Some storm victims remained on rooftops, awaiting rescue, according to media reports early on Wednesday.

“We can expect more deaths to be recorded. This is just preliminary information,” Minnis said.

“Marsh Harbor has suffered, I would estimate, in excess of 60 percent damage to their homes,” Minnis said, referring to the port on Great Abaco.

“The Mud, as we know, has been completely destroyed or decimated,” he said referring to a shantytown.

Aerial video of the Bahamas’ Great Abaco Island showed miles of flooded neighborhoods, littered with upturned boats, and shipping containers scattered like toys. Many buildings had walls or roofs partly ripped off.

“Victims are being loaded on flatbed trucks across Abaco,” one Twitter user with the handle @mvp242 said, describing a rain-blurred photograph of limp bodies strewn across a truck bed.

Other posts on Twitter said entire communities were swept away..

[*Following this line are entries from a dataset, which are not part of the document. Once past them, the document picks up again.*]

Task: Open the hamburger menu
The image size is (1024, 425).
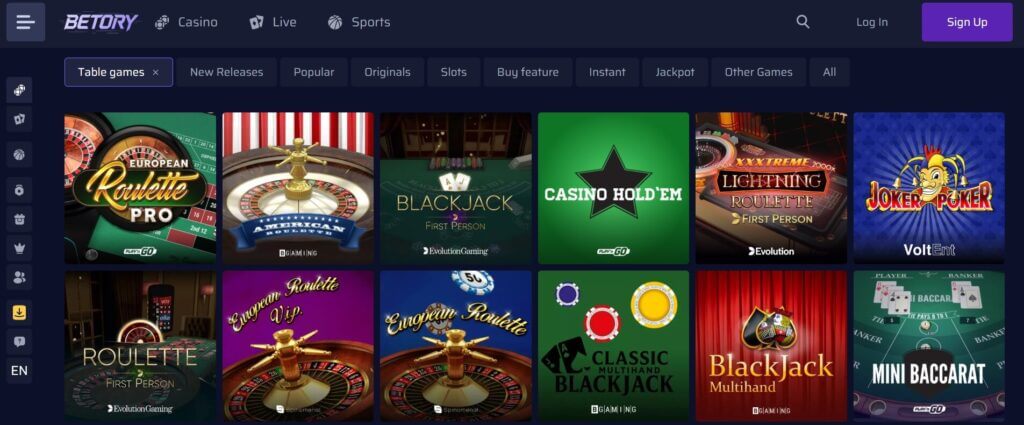Action: tap(25, 22)
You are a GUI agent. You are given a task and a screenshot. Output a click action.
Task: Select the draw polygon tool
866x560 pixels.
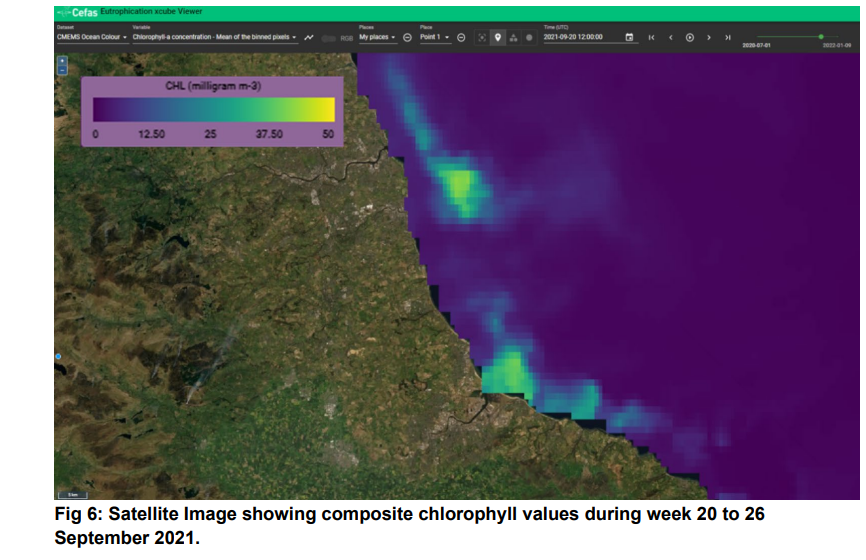tap(513, 38)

After rampaging through the Caribbean as one of the most powerful hurricanes ever recorded, Dorian wind speeds dropped on Tuesday to make it a Category 2 storm on the five-step Saffir-Simpson intensity scale. It maintained that level on Wednesday, but forecasters warned it was still dangerous.

Residents of coastal Florida, Georgia and South Carolina were bracing for Dorian’s approach on Wednesday, with the National Hurricane Center warning the slow-moving storm could make landfall in South or North Carolina Thursday or Friday.

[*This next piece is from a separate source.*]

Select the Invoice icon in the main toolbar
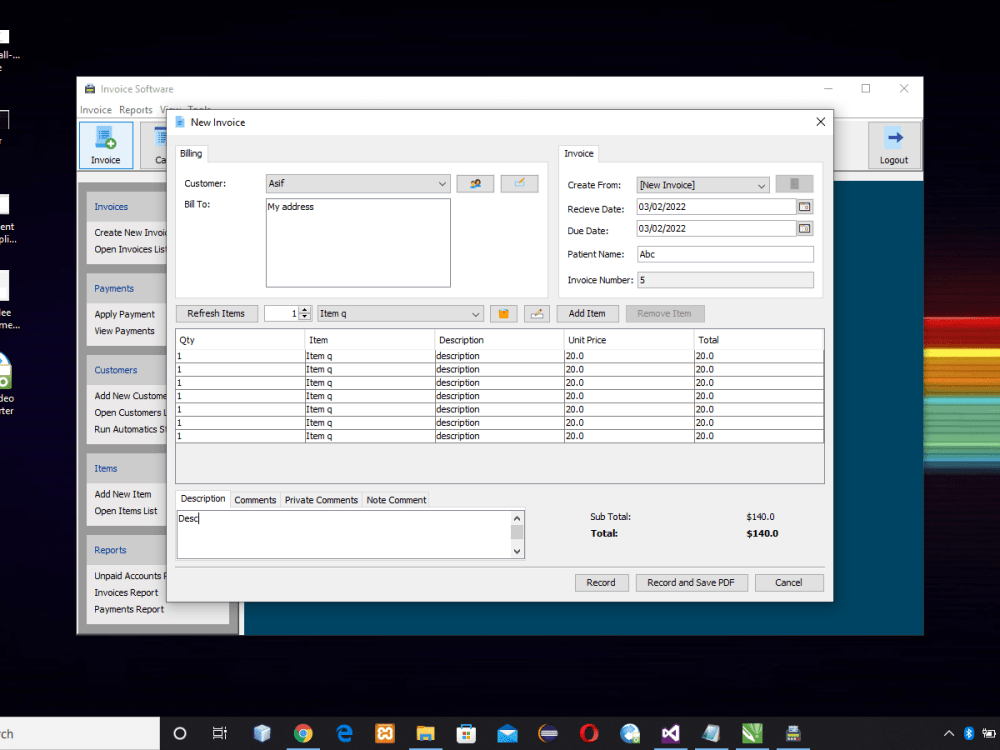(x=105, y=146)
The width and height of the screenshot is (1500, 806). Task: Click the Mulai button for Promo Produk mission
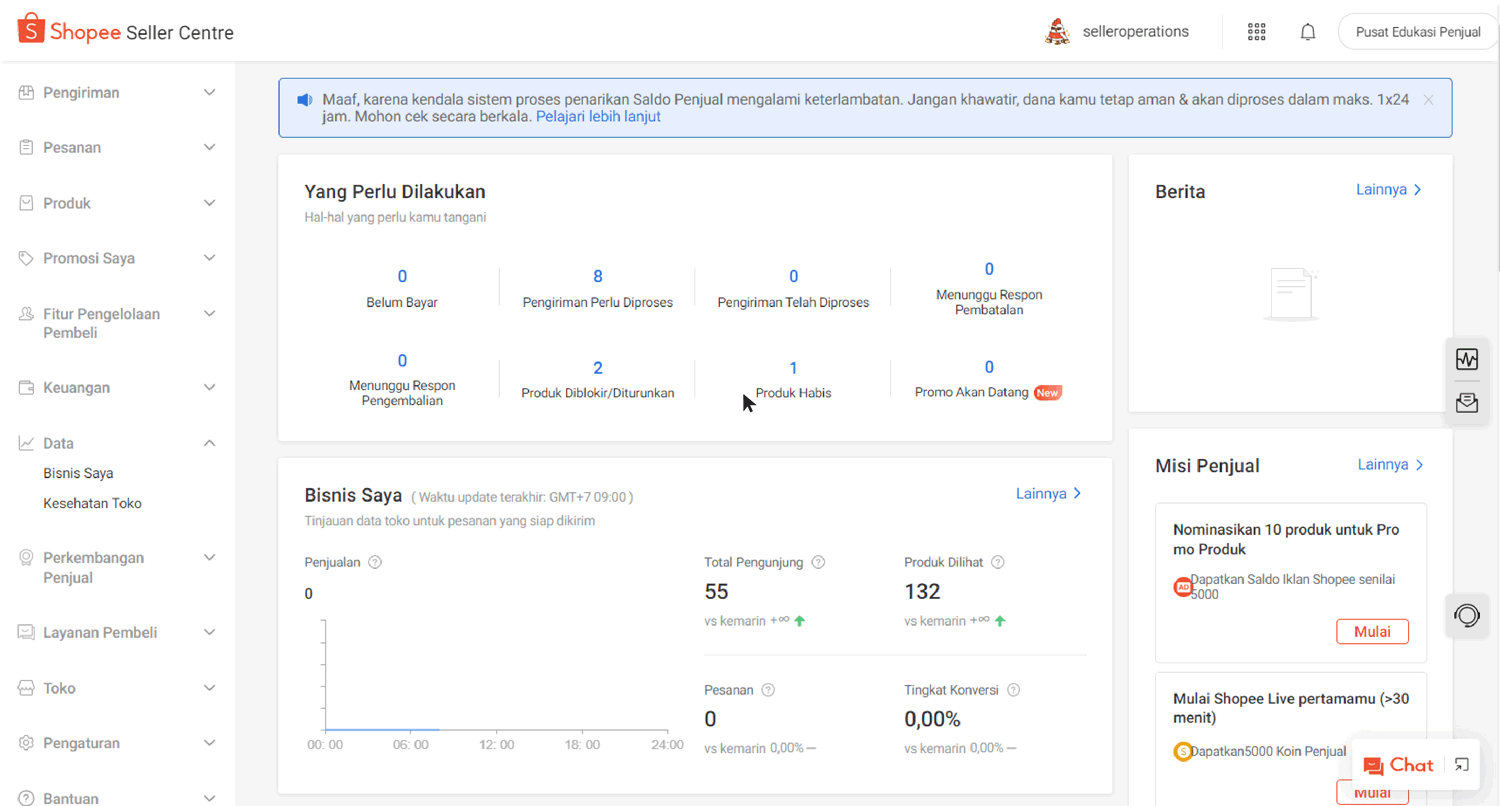pyautogui.click(x=1371, y=631)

Georgia Governor Brian Kemp extended a state of emergency to cover 21 counties as the storm tracked north towards its coast. The emergency covers more than 900,000 Georgia residents, of whom over 400,000 have been ordered to evacuate, according to the state Emergency Management and Homeland Security Agency.

Dorian packed sustained winds of 105 miles per hour (165 kph) and was moving at 8 mph, as it churned about 130 miles (209 km) south-southeast of Jacksonville, Florida, the NHC said in an 9 a.m. EDT (1300 GMT) advisory.

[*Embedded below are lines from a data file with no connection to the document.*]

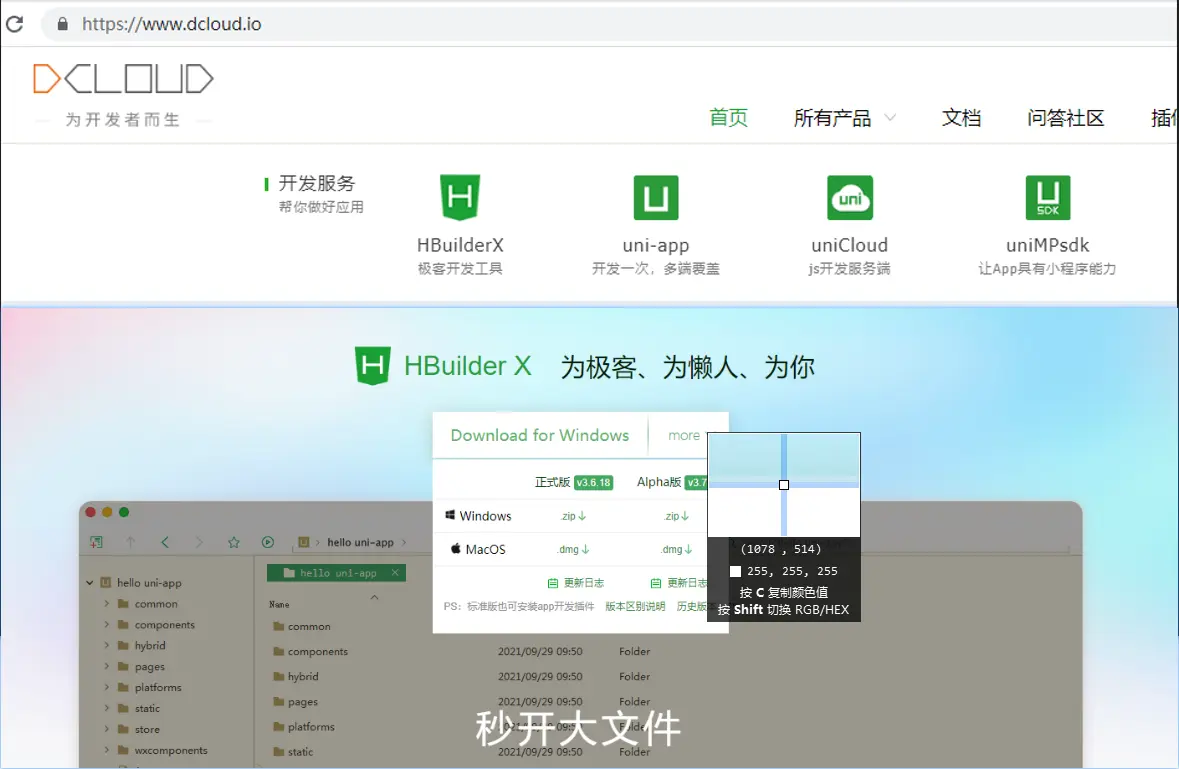Open the uniCloud cloud icon
The image size is (1179, 769).
click(849, 198)
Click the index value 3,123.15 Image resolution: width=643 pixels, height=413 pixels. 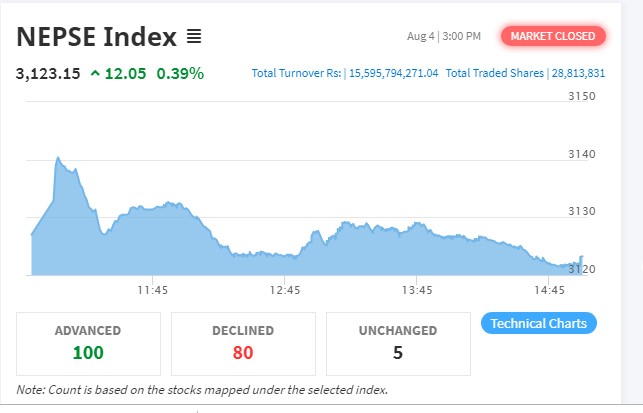[47, 73]
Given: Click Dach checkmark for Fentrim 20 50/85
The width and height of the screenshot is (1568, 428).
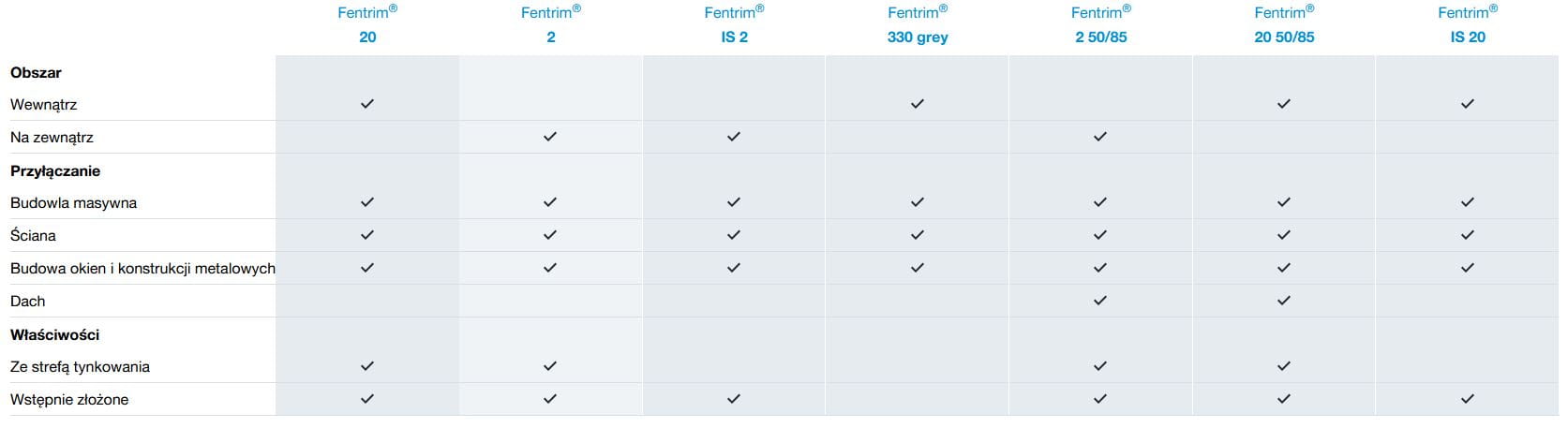Looking at the screenshot, I should 1284,301.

Hurricane-force winds had expanded to 60 miles (100 km) from the storm’s core.

Heavy rains and storm-surge waters moving inland could cause life-threatening flash floods, the NHC said. The risk extended from Jupiter, Florida., to Surf City, North Carolina. Tornadoes were possible along the Florida coast, with the risk later moving to Georgia and South Carolina.

BAHAMAS BATTERED

With many telephones down on Abaco and Grand Bahama islands, residents posted lists of missing loved ones across social media sites.

An aerial view shows devastation after hurricane Dorian hit the Grand Bahama Island in the Bahamas,September 4, 2019. REUTERS/Joe Skipper

A single Facebook post by media outlet Our News Bahamas seeking the names of missing people had 2,000 comments listing lost family members since it went live on Tuesday, although some of the comments were also about loved ones being found.

Janith Mullings, 66, from Freeport, Grand Bahama, said she had been through hurricanes all her life but had never seen anything like Dorian.

“We’ve never had hurricanes in none of our islands that have experienced the ocean rising like it did. The ocean was something no one could prepare for,” she said.

LaQuez Williams, pastor at Jubilee Cathedral in Grand Bahama, opened the church as a shelter for some 150 people.

“We had persons that had to swim to get to the inside of the church,” Williams said.

‘FORCE OF A THOUSAND SLEDGEHAMMERS’

As many as 13,000 homes in the Bahamas may have been destroyed or severely damaged, the International Federation of Red Cross and Red Crescent Societies said, in the strongest storm to hit the Bahamas.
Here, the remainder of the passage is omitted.